>>>>>

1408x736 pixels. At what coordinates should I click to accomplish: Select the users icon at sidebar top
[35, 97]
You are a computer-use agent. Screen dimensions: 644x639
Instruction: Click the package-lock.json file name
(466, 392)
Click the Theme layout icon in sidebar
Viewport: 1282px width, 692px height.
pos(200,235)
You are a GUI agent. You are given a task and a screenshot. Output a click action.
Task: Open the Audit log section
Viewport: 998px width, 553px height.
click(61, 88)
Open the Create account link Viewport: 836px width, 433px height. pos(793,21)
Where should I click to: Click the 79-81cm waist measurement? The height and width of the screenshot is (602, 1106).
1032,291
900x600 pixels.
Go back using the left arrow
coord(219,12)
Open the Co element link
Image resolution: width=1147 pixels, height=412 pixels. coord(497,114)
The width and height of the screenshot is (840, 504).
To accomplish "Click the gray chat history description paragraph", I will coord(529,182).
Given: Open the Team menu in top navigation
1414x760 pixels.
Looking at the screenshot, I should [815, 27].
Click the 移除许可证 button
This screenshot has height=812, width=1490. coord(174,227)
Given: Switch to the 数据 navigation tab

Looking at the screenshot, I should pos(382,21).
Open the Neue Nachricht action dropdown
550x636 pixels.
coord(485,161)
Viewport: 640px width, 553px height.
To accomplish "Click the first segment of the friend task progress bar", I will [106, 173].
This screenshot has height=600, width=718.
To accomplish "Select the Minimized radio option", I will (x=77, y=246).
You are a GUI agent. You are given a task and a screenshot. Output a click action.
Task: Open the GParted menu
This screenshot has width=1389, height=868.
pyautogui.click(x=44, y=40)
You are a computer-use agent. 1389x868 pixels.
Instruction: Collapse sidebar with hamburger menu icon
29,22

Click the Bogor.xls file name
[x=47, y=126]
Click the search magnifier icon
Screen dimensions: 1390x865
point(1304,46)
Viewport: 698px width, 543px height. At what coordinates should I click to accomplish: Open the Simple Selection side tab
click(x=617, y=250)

<<<<<

◆ YOUR TASK
Echo the lines verbatim, starting at the line that contains "Viewport: 698px width, 543px" and continuing through the last line of the items.

◆ THE REPLY
Viewport: 698px width, 543px height. At what coordinates should I click to accomplish: Open the Simple Selection side tab
click(x=617, y=250)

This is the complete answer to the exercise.